Content starts

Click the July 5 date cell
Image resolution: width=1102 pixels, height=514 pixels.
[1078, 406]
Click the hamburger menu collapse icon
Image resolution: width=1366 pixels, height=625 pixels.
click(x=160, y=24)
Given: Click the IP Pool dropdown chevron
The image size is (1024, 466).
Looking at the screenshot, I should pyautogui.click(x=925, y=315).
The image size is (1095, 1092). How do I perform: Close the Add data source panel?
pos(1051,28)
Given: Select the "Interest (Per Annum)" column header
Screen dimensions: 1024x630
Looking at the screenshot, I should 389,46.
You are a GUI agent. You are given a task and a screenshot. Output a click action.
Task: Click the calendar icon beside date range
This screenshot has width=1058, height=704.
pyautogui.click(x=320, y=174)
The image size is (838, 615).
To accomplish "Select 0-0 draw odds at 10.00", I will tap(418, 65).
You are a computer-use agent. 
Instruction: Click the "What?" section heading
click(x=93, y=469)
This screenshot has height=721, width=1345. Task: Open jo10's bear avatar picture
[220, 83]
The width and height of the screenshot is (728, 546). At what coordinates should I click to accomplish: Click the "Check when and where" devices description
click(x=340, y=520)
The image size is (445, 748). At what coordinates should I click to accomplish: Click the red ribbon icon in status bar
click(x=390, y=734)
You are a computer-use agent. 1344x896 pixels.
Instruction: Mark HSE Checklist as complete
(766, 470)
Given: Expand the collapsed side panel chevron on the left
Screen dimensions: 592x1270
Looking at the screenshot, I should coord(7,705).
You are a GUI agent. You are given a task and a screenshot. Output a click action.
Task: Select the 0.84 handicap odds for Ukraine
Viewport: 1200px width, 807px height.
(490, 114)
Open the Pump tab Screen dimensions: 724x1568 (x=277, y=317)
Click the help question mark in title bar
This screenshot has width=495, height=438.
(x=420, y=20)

Content ends

-- Required work --
Could you copy out all of the records above exactly?

-- The completed task --
Click the July 5 date cell
Image resolution: width=1102 pixels, height=514 pixels.
[1078, 406]
Click the hamburger menu collapse icon
Image resolution: width=1366 pixels, height=625 pixels.
click(x=160, y=24)
Given: Click the IP Pool dropdown chevron
The image size is (1024, 466).
Looking at the screenshot, I should pyautogui.click(x=925, y=315).
The image size is (1095, 1092). How do I perform: Close the Add data source panel?
pos(1051,28)
Given: Select the "Interest (Per Annum)" column header
Screen dimensions: 1024x630
Looking at the screenshot, I should 389,46.
You are a GUI agent. You are given a task and a screenshot. Output a click action.
Task: Click the calendar icon beside date range
This screenshot has width=1058, height=704.
pyautogui.click(x=320, y=174)
The image size is (838, 615).
To accomplish "Select 0-0 draw odds at 10.00", I will tap(418, 65).
You are a computer-use agent. 
Instruction: Click the "What?" section heading
click(x=93, y=469)
This screenshot has height=721, width=1345. Task: Open jo10's bear avatar picture
[220, 83]
The width and height of the screenshot is (728, 546). At what coordinates should I click to accomplish: Click the "Check when and where" devices description
click(x=340, y=520)
The image size is (445, 748). At what coordinates should I click to accomplish: Click the red ribbon icon in status bar
click(x=390, y=734)
You are a computer-use agent. 1344x896 pixels.
Instruction: Mark HSE Checklist as complete
(766, 470)
Given: Expand the collapsed side panel chevron on the left
Screen dimensions: 592x1270
Looking at the screenshot, I should coord(7,705).
You are a GUI agent. You are given a task and a screenshot. Output a click action.
Task: Select the 0.84 handicap odds for Ukraine
Viewport: 1200px width, 807px height.
(490, 114)
Open the Pump tab Screen dimensions: 724x1568 (x=277, y=317)
Click the help question mark in title bar
This screenshot has width=495, height=438.
(x=420, y=20)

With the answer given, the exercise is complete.